Almost French
by Sarah Turnbull
Nicholas Brealey Publishing 2003.
Last summer I read a book about Paris written by an American. It was called C'est La Vie by Susie Gershman. Someone wrote a comment and mentioned another book called Almost French. Well its taken me a year to finally find my own copy. I have now read Almost French and I thoroughly enjoyed it.
When is an elevator not an elevator?
When it is a lift.
Nine years ago, I was perfectly comfortable calling a lift a lift. That is after all what they are. But no. Here in Canada they are not lifts. They are of course - elevators.
Sarah Turnbull is an Australian. (Immigration note - Actually Sarah was born in USA of Australian parents, but does not use her American citizenship. Technically she is required by American law to be paying portion of all her taxes to the USA for the rest of her life - no matter where in the world she lives and no matter what other citizenship she uses).

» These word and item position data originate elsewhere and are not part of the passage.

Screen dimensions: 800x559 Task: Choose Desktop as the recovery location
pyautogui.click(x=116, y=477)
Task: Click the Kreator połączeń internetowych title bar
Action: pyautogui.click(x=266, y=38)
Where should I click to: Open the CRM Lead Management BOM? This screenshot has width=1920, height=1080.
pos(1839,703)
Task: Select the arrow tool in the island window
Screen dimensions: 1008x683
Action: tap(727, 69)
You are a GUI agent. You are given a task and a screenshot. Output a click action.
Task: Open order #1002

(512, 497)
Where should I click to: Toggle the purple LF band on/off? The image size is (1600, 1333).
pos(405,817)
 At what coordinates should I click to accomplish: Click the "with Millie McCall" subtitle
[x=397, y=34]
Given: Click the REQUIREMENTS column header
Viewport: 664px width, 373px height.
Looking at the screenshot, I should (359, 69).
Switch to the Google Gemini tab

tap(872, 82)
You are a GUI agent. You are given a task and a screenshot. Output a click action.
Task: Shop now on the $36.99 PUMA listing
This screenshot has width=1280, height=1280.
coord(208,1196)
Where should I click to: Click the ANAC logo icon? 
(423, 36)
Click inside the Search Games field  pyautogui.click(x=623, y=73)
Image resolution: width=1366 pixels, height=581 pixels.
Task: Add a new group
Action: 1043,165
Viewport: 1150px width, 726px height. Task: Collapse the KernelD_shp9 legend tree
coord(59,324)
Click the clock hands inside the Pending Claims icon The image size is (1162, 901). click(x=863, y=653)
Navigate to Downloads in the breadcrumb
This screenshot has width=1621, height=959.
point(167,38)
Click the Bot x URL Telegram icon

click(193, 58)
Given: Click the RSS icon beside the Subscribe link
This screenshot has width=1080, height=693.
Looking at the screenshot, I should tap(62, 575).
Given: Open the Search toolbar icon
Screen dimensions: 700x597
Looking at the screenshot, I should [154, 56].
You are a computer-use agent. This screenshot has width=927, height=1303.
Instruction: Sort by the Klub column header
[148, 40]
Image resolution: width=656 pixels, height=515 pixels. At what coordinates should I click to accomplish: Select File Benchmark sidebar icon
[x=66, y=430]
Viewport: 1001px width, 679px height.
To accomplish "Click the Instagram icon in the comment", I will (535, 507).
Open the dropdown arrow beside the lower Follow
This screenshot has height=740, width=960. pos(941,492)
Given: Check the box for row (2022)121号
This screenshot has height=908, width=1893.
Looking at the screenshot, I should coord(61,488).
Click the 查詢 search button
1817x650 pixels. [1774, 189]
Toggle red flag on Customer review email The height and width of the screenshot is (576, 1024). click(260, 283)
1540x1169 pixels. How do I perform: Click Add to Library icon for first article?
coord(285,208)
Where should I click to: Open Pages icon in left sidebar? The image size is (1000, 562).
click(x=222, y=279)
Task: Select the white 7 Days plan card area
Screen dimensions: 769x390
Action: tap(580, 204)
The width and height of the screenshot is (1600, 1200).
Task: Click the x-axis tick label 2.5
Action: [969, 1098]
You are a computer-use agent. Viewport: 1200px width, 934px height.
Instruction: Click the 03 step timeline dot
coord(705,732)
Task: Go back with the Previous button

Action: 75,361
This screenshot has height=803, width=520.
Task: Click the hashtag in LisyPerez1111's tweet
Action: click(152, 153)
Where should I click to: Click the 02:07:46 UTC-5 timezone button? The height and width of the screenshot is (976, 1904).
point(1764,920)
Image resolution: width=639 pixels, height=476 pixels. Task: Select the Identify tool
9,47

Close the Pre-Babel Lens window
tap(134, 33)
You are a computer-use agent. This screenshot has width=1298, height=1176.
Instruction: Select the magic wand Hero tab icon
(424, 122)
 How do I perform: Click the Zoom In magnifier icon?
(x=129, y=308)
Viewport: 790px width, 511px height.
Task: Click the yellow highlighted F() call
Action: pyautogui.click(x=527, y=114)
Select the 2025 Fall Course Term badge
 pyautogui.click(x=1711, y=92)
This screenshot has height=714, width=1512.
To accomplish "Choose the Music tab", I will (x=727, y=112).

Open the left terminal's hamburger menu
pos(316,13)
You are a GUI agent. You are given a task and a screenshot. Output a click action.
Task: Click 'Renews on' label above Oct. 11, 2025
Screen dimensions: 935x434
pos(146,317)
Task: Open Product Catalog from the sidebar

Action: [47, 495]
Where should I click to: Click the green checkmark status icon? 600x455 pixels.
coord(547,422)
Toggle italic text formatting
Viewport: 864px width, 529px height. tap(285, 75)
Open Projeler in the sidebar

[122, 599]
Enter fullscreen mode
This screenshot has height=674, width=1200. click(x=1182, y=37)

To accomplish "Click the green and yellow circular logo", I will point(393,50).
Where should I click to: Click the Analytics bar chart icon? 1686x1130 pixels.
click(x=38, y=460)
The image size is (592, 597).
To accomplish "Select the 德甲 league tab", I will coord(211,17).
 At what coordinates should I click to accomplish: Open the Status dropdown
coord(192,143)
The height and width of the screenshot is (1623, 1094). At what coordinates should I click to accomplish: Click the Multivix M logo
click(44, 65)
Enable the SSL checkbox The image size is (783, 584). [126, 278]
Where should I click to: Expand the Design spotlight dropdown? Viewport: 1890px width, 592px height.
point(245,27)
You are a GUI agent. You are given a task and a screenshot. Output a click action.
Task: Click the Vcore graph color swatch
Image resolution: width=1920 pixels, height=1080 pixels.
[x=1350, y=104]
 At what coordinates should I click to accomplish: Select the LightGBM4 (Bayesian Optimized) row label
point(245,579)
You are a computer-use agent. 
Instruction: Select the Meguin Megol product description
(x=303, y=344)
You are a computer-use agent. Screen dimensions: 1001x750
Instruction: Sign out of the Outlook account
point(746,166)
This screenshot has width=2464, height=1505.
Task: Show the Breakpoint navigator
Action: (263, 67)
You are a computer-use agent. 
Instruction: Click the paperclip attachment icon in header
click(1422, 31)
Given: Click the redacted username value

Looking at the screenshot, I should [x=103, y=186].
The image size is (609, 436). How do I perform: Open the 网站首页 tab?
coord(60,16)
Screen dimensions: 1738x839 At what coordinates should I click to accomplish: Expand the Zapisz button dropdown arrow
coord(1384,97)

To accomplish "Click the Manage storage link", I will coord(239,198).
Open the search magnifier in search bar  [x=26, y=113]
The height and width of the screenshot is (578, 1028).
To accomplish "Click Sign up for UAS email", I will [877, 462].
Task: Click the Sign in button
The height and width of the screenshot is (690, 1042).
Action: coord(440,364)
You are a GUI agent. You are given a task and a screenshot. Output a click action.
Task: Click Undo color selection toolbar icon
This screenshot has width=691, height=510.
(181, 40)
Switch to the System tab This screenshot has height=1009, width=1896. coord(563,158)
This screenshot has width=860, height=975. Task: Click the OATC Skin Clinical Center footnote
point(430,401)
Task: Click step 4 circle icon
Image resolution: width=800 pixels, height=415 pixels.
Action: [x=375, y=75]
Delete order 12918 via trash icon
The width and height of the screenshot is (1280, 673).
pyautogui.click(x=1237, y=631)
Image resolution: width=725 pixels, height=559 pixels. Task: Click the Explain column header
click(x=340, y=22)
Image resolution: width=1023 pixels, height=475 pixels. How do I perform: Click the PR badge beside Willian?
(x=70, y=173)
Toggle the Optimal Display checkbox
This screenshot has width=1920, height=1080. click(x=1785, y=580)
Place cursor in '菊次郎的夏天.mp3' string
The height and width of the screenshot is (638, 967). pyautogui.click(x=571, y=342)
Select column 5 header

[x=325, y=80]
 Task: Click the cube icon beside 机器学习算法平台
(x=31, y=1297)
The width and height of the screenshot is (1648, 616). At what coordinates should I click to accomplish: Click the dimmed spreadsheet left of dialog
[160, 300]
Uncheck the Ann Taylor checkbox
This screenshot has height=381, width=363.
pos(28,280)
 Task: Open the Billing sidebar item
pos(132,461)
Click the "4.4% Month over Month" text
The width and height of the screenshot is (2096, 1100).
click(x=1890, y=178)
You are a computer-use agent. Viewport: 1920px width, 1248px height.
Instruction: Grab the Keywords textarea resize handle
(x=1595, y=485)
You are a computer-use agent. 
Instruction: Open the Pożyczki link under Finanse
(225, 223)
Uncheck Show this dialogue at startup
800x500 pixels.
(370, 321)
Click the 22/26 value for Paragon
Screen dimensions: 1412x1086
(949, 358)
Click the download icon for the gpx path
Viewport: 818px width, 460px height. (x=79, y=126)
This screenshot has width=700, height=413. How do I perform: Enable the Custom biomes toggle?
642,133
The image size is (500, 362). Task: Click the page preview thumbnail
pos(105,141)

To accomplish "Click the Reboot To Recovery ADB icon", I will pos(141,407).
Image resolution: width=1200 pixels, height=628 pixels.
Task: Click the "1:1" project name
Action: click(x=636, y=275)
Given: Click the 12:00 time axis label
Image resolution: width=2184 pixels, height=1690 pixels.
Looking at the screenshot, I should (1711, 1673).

As an Australian, Sarah uses British (or Aussie) English, just like New Zealand does - NZ being my country of origin. A lift is a lift is a lift.
Now that I have been in Canada for eight years, I always use the elevator. I never use the lift. So every time I read the word lift in this book, it jarred my reading. I had to slow down and translate what a lift was. And the lift was mentioned frequently because Sarah and her boyfriend (now husband) live on the top floor of a 6 storey apartment and there is NO lift. Er - I mean no elevator!!!
The only other problem I had was that Sarah made no mention of any immigration details. One cannot just go visit France (or any country really) for a week and just decide to stay for the rest of their life, which is what she did. There is a LOT of paperwork involved in being allowed to stay. There was no mention of paperwork at all. Except right at the end for their wedding.
Other than that, this was a very readable book. Finally someone who tells it like it really is in France. The French are very fussy about clothes, about dining out, about dinner parties and about foreigners trying to pretend they are French.
As much as I love french culture, I dont think I want to live in Paris, Susie Gershman never mentioned these details. She mostly mentioned the paperwork required to do buy a house, to do home improvements (which Sarah also mentions) and to do this, that and the other. The French love their bureacracy.
I am happy that I married a French-Canadian man instead. That way I get the French language all around me, but none of the culture. And the paperwork. Oh the paperwork. We went through FIVE years of government paperwork as I applied to be a permanent resident of Canada.
Thankfully that is all finally behind me, and I can legally APPLY to become a citizen of Canada at the end of this year - just 4 months away. But I wont be doing that because I cannot afford the $200 necessary to file the paperwork. Not while I am at school.
An update on Sarah from online says that she and her husband moved back to France in 2007 after 3 years away. They still do not have children. Just the dog, Maddie.
I read this book for the (Memoirs) In Their Shoes Challenge.